Oliver Stone (was:Pauper and Sweatshop Fallacies)
rich
richard.romeo at gmail.com
Tue Jan 15 13:01:06 CST 2013
On Tue, Jan 15, 2013 at 1:27 PM, <kelber at mindspring.com> wrote:
> It's funny how Hiroshima is always evaluated in terms of the lives of American servicemen. The real currency-unit of war is the child-life.
there is no currency in war, only the incidental to further survival,
even nations, damn the consequences.
>How many American children's lives were saved by the decision to incinerate Japanese children (or napalm Vietnamese children, or drone Pakistani and Afghan children)?

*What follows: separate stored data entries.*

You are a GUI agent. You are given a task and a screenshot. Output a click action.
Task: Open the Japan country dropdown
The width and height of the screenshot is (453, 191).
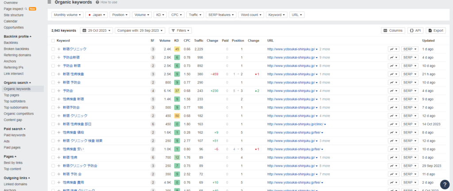point(96,15)
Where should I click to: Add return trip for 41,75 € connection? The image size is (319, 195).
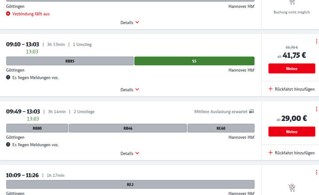[x=292, y=89]
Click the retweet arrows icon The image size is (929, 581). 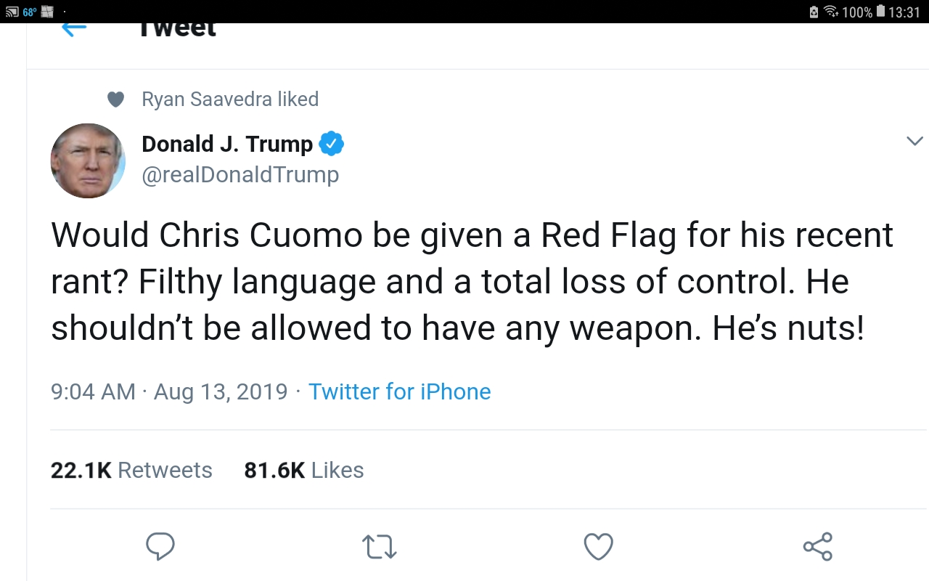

It's all a rather pointless argument, tallying up numbers in this way
and unknowable anyway. All I'm saying is I don't believe that some
line about avoiding an invasion of Japan proper by the use of the bomb
was some sort of propaganda. There was an element of truth to such
notions.
>I think it's very easy to say nay to this issue, Rich. You shout Stone down because he even questions the orthodoxy. Show me all the public venues, the Spielberg movies, the congressional panels, where pre-Hiroshima Japanese diplomatic maneuverings have been parsed and analyzed. Why would you be opposed to anyone - ANYONE!- asking tough questions about this decision.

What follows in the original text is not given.